- _YOUR ASSIGNMENT_: Could you reproduce the records verbatim, from their beginning through the line containing "This screenshot has width=555, height=1200.", inclusive?

- _SOURCE RECORDS_:
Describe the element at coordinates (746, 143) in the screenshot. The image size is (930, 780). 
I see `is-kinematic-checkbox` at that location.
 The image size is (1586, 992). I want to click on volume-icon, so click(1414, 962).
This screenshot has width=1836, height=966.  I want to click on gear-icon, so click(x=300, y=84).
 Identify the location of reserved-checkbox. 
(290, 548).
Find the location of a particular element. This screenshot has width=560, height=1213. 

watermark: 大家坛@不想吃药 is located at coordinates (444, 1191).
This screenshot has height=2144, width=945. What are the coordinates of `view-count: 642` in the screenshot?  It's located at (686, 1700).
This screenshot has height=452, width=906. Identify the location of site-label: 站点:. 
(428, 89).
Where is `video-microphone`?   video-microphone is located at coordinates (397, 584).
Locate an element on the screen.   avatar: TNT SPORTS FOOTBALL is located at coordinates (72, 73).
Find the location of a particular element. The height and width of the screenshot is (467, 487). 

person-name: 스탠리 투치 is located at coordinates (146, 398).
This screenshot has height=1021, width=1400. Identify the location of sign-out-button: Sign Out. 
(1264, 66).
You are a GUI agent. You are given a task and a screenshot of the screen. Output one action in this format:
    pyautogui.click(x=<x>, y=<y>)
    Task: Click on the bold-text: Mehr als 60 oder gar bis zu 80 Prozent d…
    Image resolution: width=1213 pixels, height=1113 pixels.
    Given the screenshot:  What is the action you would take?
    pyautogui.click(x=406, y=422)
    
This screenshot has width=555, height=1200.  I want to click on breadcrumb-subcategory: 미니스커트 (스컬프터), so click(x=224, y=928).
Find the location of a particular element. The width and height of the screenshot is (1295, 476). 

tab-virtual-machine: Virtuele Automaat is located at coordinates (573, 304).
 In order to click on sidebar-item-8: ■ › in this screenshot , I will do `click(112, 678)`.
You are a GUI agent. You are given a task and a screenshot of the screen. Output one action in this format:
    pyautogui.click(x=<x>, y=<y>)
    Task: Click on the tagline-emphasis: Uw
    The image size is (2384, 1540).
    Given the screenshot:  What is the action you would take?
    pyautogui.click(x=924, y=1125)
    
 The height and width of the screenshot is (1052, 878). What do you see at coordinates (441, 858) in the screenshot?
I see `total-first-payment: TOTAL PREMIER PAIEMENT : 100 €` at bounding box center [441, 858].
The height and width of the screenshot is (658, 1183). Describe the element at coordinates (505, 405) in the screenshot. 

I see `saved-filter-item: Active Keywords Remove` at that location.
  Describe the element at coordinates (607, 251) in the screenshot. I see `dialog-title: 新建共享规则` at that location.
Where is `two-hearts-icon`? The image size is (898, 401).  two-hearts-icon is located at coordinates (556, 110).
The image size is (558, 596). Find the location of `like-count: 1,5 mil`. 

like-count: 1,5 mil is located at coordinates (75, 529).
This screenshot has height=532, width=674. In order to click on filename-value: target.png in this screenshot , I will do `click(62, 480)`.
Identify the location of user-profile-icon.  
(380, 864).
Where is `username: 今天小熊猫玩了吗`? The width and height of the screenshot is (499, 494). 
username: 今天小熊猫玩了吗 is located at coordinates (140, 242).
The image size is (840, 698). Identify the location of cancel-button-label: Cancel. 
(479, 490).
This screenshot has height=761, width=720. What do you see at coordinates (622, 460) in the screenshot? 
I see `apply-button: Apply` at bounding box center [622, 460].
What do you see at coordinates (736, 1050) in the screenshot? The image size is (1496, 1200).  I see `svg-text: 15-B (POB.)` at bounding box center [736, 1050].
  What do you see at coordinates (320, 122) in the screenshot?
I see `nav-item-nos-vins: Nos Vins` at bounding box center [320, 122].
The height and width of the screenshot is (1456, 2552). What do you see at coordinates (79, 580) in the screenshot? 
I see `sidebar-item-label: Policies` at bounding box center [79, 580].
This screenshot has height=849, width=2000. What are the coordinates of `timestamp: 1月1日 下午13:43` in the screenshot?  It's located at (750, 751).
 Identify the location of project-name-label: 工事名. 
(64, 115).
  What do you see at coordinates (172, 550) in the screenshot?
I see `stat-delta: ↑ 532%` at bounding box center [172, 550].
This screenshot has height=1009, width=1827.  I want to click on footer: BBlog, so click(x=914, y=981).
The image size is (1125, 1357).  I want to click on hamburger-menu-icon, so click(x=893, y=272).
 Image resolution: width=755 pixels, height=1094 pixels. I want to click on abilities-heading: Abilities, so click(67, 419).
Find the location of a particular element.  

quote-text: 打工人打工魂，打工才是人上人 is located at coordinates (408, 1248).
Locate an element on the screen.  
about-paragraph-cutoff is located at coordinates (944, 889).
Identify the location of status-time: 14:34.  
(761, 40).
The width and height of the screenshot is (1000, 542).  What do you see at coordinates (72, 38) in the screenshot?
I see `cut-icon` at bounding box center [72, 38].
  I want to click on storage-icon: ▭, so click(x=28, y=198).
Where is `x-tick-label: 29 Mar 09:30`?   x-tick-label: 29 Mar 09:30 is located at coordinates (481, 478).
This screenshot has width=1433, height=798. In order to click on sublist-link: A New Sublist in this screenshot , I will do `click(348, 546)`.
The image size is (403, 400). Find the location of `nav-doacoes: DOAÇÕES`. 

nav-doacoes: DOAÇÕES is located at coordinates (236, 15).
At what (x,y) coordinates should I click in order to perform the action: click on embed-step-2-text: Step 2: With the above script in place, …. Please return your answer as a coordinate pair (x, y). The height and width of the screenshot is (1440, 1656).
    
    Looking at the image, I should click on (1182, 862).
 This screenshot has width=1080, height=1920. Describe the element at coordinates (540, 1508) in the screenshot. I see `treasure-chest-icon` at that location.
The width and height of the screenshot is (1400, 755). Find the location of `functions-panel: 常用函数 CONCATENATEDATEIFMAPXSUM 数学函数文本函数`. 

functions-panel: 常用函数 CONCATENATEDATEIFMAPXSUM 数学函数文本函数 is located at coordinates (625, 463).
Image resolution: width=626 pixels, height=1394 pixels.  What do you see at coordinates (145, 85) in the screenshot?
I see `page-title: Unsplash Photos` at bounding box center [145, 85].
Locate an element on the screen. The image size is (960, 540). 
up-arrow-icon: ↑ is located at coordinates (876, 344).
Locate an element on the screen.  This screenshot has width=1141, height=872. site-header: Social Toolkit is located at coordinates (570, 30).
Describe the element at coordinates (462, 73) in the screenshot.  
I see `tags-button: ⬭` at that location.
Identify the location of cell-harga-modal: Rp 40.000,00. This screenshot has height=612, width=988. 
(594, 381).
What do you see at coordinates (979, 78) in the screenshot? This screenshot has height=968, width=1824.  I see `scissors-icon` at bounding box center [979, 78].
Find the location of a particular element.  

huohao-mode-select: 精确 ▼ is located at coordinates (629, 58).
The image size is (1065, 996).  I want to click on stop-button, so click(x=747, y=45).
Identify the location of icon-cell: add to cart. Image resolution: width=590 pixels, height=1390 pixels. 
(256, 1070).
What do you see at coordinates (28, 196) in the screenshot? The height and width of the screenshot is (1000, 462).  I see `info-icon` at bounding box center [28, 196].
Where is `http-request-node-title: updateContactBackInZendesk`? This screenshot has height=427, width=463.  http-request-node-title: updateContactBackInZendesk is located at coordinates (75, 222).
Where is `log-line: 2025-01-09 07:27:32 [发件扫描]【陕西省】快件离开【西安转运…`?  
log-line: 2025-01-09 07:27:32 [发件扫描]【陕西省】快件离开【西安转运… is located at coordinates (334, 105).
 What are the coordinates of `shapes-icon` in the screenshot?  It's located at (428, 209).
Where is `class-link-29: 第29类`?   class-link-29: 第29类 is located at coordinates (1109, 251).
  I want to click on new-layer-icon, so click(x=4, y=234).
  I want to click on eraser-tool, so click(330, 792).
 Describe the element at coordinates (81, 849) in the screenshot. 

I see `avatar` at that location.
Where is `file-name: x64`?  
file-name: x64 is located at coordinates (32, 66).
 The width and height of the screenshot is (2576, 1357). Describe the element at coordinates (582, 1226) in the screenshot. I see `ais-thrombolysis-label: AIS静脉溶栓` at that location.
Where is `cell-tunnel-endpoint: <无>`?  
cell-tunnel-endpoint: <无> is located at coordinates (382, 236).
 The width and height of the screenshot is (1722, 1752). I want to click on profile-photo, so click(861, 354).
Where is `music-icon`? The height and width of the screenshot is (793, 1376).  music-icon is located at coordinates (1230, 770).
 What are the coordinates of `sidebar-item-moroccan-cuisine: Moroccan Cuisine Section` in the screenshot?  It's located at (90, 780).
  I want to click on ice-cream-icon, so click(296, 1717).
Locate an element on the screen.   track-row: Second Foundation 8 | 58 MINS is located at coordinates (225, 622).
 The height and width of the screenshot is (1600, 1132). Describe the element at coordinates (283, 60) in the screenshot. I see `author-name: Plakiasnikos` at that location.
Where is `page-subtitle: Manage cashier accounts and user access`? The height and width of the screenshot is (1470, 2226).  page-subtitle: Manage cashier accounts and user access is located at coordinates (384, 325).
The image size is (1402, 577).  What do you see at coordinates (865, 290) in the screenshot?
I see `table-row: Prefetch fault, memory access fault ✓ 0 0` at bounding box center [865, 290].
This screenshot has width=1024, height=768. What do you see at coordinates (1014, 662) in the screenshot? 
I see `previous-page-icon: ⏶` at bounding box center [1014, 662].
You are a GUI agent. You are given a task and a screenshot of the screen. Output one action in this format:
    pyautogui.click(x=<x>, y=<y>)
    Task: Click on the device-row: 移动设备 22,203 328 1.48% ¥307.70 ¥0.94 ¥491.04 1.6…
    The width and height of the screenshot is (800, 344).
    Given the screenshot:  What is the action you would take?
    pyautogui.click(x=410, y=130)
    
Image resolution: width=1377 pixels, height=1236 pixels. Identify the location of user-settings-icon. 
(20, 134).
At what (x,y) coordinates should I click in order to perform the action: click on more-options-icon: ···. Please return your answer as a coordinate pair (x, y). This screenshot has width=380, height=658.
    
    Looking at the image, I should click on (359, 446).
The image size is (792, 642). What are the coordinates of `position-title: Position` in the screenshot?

- _ANSWER SPACE_:
Describe the element at coordinates (746, 143) in the screenshot. The image size is (930, 780). 
I see `is-kinematic-checkbox` at that location.
 The image size is (1586, 992). I want to click on volume-icon, so click(1414, 962).
This screenshot has width=1836, height=966.  I want to click on gear-icon, so click(x=300, y=84).
 Identify the location of reserved-checkbox. 
(290, 548).
Find the location of a particular element. This screenshot has width=560, height=1213. 

watermark: 大家坛@不想吃药 is located at coordinates (444, 1191).
This screenshot has height=2144, width=945. What are the coordinates of `view-count: 642` in the screenshot?  It's located at (686, 1700).
This screenshot has height=452, width=906. Identify the location of site-label: 站点:. 
(428, 89).
Where is `video-microphone`?   video-microphone is located at coordinates (397, 584).
Locate an element on the screen.   avatar: TNT SPORTS FOOTBALL is located at coordinates (72, 73).
Find the location of a particular element. The height and width of the screenshot is (467, 487). 

person-name: 스탠리 투치 is located at coordinates (146, 398).
This screenshot has height=1021, width=1400. Identify the location of sign-out-button: Sign Out. 
(1264, 66).
You are a GUI agent. You are given a task and a screenshot of the screen. Output one action in this format:
    pyautogui.click(x=<x>, y=<y>)
    Task: Click on the bold-text: Mehr als 60 oder gar bis zu 80 Prozent d…
    Image resolution: width=1213 pixels, height=1113 pixels.
    Given the screenshot:  What is the action you would take?
    pyautogui.click(x=406, y=422)
    
This screenshot has width=555, height=1200.  I want to click on breadcrumb-subcategory: 미니스커트 (스컬프터), so click(x=224, y=928).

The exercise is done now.